UN peacekeeping chief outlines reforms needed to keep operations fit-for-purpose

14 September 2020

Over the next 10 years, the world could well be transformed by potentially lethal new technologies, climate disruptions and disruption caused by expanding cities, the UN peacekeeping chief told the Security Council on Monday, outlining the adaptations required to keep the Organization’s flagship enterprise fit-for-purpose as it confronts daunting new security threats.

“We count on your support, as Council members, as well as that of other peacekeeping partners to strengthen our operations through Action for Peacekeeping (A4P) - and beyond”, said Jean-Pierre Lacroix, Under-Secretary-General for Peace Operations, referring to the landmark 2018 initiative to make mandates more streamlined.

Continued engagement

Delivering his annual briefing, he said the Declaration of Shared Commitments – adopted by Member States, the Secretariat and international and regional partners – is the cornerstone of such work.  “Our continued engagement for the implementation of these commitments remains indispensable”, he stressed.

All those involved must build on the progress made and shift into a second phase of A4P implementation, he said.  The Secretariat has begun crafting overarching priorities.  For the next phase - in 2021 and beyond – the Department is drawing on analyses of the persistent challenges and needs facing its operations, pushing to complete tasks pending from the first phase.

It is defining a limited number of global priorities for each A4P thematic area, Mr. Lacroix explained, which will provide strategic direction for reform efforts – for the UN system, as well as for Member States and other partners.

Priority areas

Laying out eight cross-cutting issues, he called first for ensuring that all actions are coherent with – and contribute to – overarching political strategies that advance “positive” peace.

“Aiming for short-term stability is not enough,” he said.  Missions will need to link particular mandate areas – whether protection of civilians or institution-building – back to politics. 

Indeed, the pandemic has laid bare the widespread nature of inequality, he said.  Operations will need more substantive strategic integration with development and peacebuilding actors, on an ongoing basis.  It will likewise be important to deepen integration within operations - among civilian and uniformed components - as well as with the UN country teams.

In addition, focus will be maintained on enhancing Mission and Headquarters performance and accountability, he said, through regular evaluations and policy frameworks.

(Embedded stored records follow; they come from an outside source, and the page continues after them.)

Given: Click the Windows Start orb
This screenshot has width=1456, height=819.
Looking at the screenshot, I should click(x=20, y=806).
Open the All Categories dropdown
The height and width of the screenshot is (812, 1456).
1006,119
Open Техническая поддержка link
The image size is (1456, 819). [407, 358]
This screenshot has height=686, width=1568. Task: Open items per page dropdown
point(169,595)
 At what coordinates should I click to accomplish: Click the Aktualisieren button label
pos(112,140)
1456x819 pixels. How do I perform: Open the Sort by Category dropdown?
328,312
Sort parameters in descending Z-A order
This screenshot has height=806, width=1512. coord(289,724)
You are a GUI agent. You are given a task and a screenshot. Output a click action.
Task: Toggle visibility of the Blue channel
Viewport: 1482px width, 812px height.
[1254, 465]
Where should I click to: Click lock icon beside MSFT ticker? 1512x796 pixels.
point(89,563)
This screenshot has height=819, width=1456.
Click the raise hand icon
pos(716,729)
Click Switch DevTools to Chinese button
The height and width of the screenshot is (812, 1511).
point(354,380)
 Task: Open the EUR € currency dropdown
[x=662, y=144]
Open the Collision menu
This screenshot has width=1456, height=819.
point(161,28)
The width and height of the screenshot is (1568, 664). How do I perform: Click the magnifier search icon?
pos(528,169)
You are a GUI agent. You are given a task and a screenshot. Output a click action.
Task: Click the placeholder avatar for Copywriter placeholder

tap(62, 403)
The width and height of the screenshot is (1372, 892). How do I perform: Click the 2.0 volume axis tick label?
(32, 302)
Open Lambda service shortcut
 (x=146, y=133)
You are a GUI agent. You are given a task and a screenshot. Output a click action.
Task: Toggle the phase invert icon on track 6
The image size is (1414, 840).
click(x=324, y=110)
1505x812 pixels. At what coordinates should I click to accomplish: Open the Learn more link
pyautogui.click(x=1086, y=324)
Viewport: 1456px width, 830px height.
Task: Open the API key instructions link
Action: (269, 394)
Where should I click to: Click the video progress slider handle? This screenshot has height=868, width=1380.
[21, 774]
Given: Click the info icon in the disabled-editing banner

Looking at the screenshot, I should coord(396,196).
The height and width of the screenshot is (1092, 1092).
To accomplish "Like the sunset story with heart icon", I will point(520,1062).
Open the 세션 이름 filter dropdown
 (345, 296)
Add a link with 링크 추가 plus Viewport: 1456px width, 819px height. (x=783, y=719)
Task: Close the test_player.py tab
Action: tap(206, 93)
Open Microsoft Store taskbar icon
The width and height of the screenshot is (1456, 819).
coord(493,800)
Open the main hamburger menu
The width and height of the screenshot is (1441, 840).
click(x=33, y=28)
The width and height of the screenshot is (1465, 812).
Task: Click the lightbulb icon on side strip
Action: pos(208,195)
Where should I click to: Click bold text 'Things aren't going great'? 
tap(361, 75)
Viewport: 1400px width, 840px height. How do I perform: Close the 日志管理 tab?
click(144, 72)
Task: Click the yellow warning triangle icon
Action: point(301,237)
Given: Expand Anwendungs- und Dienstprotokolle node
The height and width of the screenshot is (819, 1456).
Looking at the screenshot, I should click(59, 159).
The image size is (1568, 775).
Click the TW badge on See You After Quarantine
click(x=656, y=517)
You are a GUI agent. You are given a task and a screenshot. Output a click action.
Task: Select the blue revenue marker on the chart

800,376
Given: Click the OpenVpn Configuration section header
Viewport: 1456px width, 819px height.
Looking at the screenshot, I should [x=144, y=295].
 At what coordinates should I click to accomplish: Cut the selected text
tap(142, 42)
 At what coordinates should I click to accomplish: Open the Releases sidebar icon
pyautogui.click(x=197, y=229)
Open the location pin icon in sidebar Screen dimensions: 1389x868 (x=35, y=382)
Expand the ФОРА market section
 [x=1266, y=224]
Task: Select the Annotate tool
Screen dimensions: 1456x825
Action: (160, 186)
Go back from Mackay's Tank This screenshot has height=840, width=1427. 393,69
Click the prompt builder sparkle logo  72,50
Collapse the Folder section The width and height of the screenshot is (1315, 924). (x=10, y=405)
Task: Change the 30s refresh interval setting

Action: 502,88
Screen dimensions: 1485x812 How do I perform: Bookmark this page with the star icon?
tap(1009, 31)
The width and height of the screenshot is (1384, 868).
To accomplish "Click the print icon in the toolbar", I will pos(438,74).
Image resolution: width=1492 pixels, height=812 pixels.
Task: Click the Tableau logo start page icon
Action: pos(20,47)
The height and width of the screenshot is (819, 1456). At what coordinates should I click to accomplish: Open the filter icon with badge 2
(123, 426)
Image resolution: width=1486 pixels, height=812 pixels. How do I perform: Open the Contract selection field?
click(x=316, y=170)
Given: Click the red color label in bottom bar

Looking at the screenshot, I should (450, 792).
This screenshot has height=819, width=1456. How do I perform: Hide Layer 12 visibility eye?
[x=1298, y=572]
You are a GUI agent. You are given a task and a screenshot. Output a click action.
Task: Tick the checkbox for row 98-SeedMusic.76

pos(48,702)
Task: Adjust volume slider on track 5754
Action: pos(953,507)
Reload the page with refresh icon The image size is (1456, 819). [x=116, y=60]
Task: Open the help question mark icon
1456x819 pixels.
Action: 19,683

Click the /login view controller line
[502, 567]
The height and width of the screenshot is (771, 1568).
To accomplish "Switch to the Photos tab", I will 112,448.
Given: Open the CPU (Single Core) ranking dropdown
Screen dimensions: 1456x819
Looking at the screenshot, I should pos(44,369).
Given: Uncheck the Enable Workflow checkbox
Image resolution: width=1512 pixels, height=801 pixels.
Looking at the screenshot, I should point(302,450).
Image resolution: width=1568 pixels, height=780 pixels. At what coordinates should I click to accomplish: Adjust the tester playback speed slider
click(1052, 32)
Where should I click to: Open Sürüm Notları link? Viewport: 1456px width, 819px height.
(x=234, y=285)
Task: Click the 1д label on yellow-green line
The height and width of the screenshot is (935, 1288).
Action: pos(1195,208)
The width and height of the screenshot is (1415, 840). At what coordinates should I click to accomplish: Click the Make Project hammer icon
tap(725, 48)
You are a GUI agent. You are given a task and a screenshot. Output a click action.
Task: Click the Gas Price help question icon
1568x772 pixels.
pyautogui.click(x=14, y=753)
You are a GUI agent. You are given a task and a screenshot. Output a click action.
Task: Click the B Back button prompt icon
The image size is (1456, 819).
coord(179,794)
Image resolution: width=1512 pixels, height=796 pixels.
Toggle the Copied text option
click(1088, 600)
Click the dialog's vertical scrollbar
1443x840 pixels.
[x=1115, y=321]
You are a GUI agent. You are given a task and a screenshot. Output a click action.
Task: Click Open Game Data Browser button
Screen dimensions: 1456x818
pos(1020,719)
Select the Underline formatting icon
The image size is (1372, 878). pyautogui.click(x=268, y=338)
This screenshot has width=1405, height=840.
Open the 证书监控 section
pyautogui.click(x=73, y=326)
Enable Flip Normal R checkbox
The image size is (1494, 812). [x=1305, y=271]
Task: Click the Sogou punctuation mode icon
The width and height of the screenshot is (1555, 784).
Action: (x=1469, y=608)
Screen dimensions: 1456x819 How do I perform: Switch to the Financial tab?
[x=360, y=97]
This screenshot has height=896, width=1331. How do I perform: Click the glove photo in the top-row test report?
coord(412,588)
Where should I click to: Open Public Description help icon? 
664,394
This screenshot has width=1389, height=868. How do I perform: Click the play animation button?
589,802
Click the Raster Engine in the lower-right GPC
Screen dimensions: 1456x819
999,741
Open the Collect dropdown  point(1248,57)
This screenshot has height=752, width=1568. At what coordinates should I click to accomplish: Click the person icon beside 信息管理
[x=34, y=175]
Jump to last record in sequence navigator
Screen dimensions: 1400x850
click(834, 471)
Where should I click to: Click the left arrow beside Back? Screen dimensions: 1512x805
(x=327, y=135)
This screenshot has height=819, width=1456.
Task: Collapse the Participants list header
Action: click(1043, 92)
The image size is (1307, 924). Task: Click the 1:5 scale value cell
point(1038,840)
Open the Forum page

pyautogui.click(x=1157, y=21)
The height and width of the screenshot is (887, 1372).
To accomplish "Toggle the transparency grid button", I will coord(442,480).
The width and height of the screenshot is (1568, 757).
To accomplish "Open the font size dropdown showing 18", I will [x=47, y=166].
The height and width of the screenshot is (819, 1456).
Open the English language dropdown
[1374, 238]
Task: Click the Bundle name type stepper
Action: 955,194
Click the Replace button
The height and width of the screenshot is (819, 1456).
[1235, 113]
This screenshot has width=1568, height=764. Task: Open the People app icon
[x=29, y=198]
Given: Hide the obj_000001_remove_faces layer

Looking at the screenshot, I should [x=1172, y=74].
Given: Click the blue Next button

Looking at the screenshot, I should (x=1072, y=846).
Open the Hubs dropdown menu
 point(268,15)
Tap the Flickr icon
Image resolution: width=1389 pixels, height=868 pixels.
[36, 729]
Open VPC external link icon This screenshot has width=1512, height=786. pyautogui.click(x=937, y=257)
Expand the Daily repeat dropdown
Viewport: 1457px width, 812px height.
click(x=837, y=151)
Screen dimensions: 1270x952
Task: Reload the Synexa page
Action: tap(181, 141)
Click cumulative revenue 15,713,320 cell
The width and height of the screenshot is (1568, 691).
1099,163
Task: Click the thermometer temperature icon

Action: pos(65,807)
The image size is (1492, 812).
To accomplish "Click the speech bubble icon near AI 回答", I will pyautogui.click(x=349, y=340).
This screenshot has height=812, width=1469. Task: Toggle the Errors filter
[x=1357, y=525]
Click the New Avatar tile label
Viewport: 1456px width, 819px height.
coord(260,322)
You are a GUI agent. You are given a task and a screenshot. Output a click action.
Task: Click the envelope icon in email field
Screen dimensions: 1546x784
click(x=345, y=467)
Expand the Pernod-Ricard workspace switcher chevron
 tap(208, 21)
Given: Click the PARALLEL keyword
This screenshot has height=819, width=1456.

Improving the safety and security of peacekeepers will be essential and the Department will continue the shift towards more agile operations, with improved situational awareness.

Gender perspective not just ‘about numbers’

He also recommended strengthening the Department’s strategic guidance and planning capacities by developing clear objectives that are known to all, deepening efforts to achieve a more robust and agile posture - including by using new technologies – and crucially, applying a gender perspective across all areas of work. 

“Gender is not only about numbers,” he said.  “It is about the meaningful consideration of the gender differentiated impacts of our work and what we hope to achieve.”

Describing broad areas where gains have been made, the peacekeeping chief highlighted political efforts in Sudan, where the initialling of the peace accord between the Transitional Government and Darfur armed groups was facilitated by the African Union-United Nations Hybrid Operation in Darfur (UNAMID).

In the area of women, peace and security, he said the UN Interim Force in Lebanon (UNIFIL) worked with women’s groups and the Government to develop the first national action plan on resolution 1325 (2000), one of several examples of expanded political space for women’s participation.

And in terms of protection, he said the four large multidimensional missions have conducted major force transformations to shift their posture and presence, strengthening their strategic flexibility and operational adaptation.

International solidarity key to progress

The upcoming 2021 Peacekeeping Ministerial meeting due to take place in Seoul will be another opportunity to contribute, he said.  As the UN celebrates its seventy-fifth anniversary, the need to “save succeeding generations from the scourge of war” remains as imperative as ever.

“It is only through strengthened joint and collective international action and solidarity that we can ensure that progress continues to be made in the right direction”, he stressed.